Marketplace: Who else is addressing the problem outlined here? How does the proposed project differ from these approaches?

Other enterprises on who are targeting Marine Protected Areas (such as Marine Gifts and Blue Ventures) propose ecotourism as well. But they propose a variety of other projects to go with it. Fishy Folk is different because it focuses on teaching a specialized skill set. More than providing income, we want to empower them through the new skill of skin diving and workshops about first aid and rescue, marine life, and marine conservation. These are lessons they can use to manage their home and natural resources for the rest of their lives.

Founding Story

My business partners Gela Petines and Gyobs Baguio started a skin diving organization called ISDA in the Ateneo de Manila University four years ago when they saw the potential of skin diving in advocating marine conservation. Our third business partner Owen Sanico was part of the first batch in 2011 while I joined back in 2013. Skin diving has made me feel more connected to the ocean. It’s helped me see how my behavior and habits directly impact the environment. My business partners and I have seen the same change in the people we dive with. With Fishy Folk, we get to share this life-changing activity with more people, especially those lucky enough to live right by the ocean.

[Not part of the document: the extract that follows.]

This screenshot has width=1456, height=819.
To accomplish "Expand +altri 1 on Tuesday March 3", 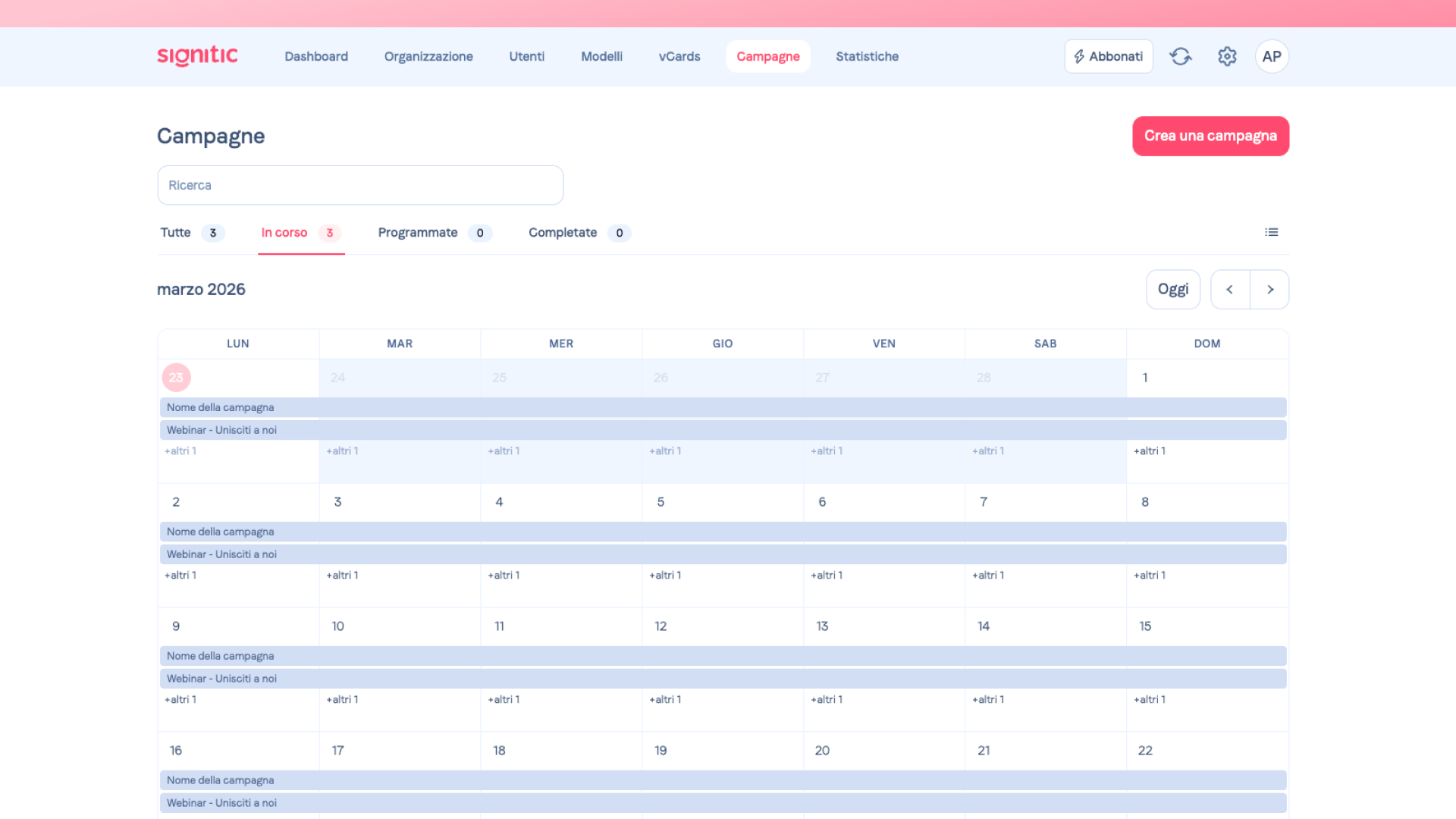I will pyautogui.click(x=342, y=576).
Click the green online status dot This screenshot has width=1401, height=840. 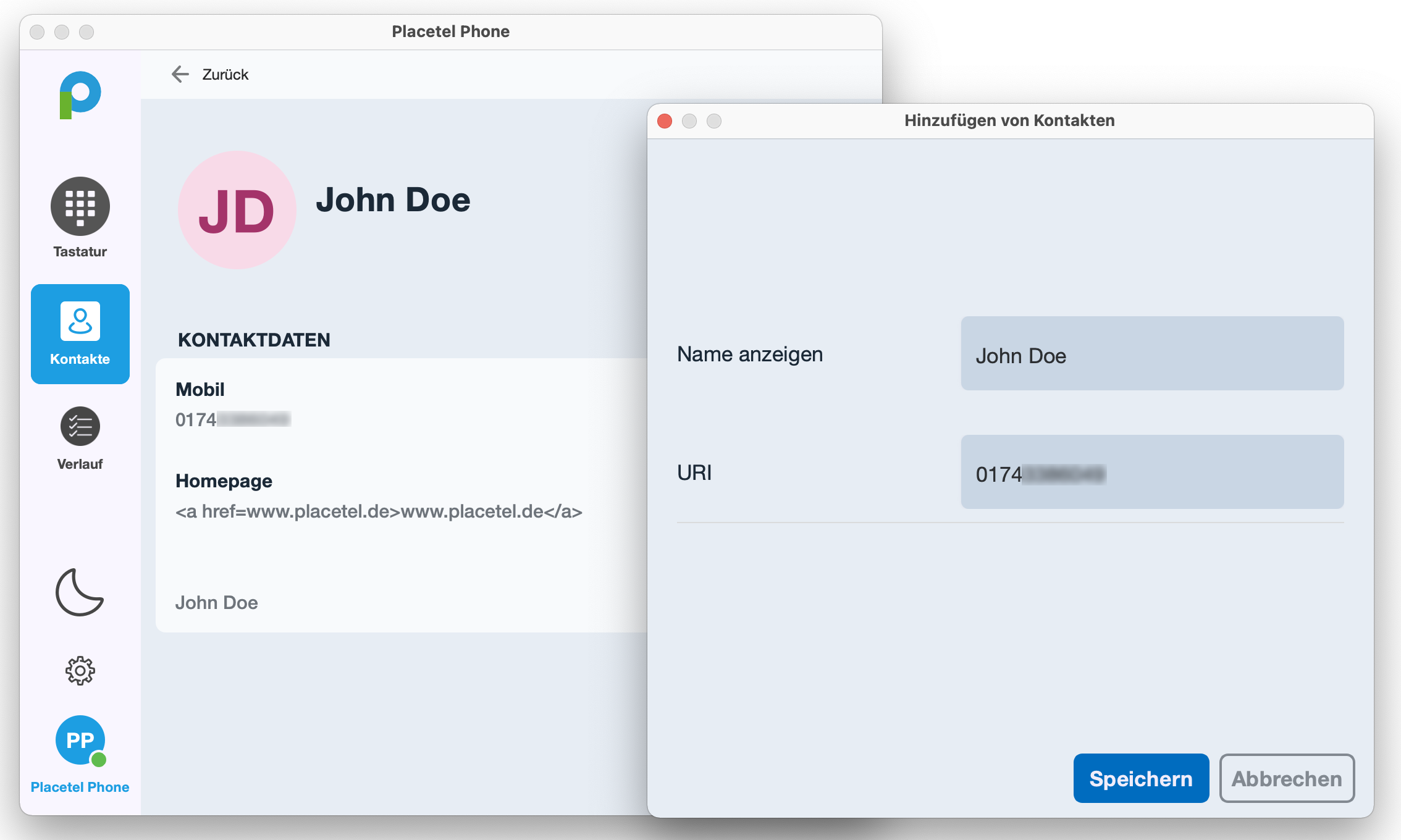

As founder and CEO, I've recently quit my job to pursue the enterprise full-time. Apart from looking for funding and grants, I handle day-to-day operations. I'm also in charge of branding, marketing, and content creation given my background in graphic design, copywriting, and photography. My three partners are part-time consultants. Gela Petines is a project manager in a renewable energy company. She founded ISDA ( and initiated the Batang VIP Project ( She's our consultant for legal and financial matters. She's also our advisor for community involvement and development. Gyobs Baguio, also founder of ISDA, is a teacher in the Philippine Science High School. He's in charge of training and managing our guides. Owen Sanico is a service transition analyst in an IT company and has been education & research officer and water safety officer in ISDA in the past. He's our systems architect, in charge of constructing the user experience and using feedback to improve that. As the project grows, the team will include a COO, CFO, and guide trainers on the ground in partner communities.